- Born: Alel Schwarz 1923 Zagreb, Kingdom of Serbs, Croats and Slovenes
- Died: July 1941 (aged 17–18) Jadovno concentration camp, Independent State of Croatia
- Occupation: Student activist
- Relatives: Miroslav Savić (father) Ina Juhn-Broda (mother)

= Aleksandar Savić =

Croatian communist activist and member of the partisan resistance movement

Aleksandar Savić (born Alel Schwarz; 1923 – 1941) was a Croatian communist activist and member of the partisan resistance movement in Croatia, murdered during the Holocaust in the Independent State of Croatia.

Savić was born in Zagreb to a Jewish family, the son of Miroslav Savić and Ina Juhn-Broda. His father changed the family surname from Schwarz to Savić due to the increasingly intense antisemitism in the 1930s.

Savić joined the Young Communist League of Yugoslavia - SKOJ (from Serbo-Croatian: Savez komunističke omladine Jugoslavije) during high school education. Savić was influenced by Beno Stein (a Croatian communist and medical internist, whose apartment was a favorite meeting place for leftist intellectuals) and his mother communist activities. Savić attended the gymnasium in Zagreb, where he led the SKOJ activities and was member of the SKOJ high school leadership in Zagreb.
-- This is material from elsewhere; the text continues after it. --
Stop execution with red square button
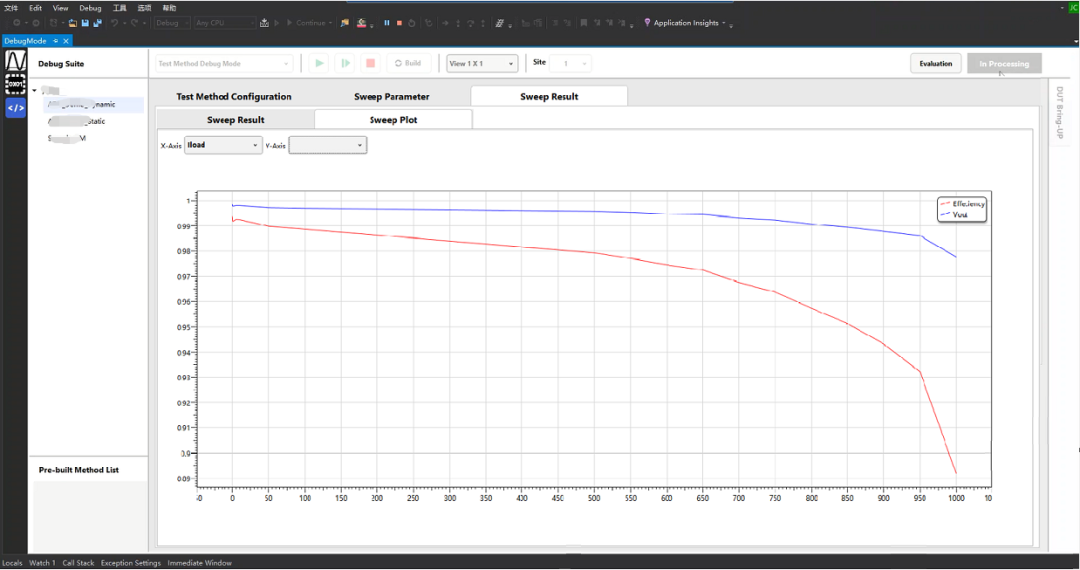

Savić gathered the SKOJ advanced youth and held illegal meetings in his apartment. With the establishment of the Independent State of Croatia in 1941, he joined the resistance movement in Croatia. He participated in the writing of anti-fascist slogans and distribution of leaflets. On 24–25 May 1941, he was arrested with the group of 165 young Jewish men. He was deported to the Danica concentration camp near Koprivnica. Later he was deported to the Jadovno concentration camp where he was killed by Ustaše in July 1941; he was 17 or 18 years old.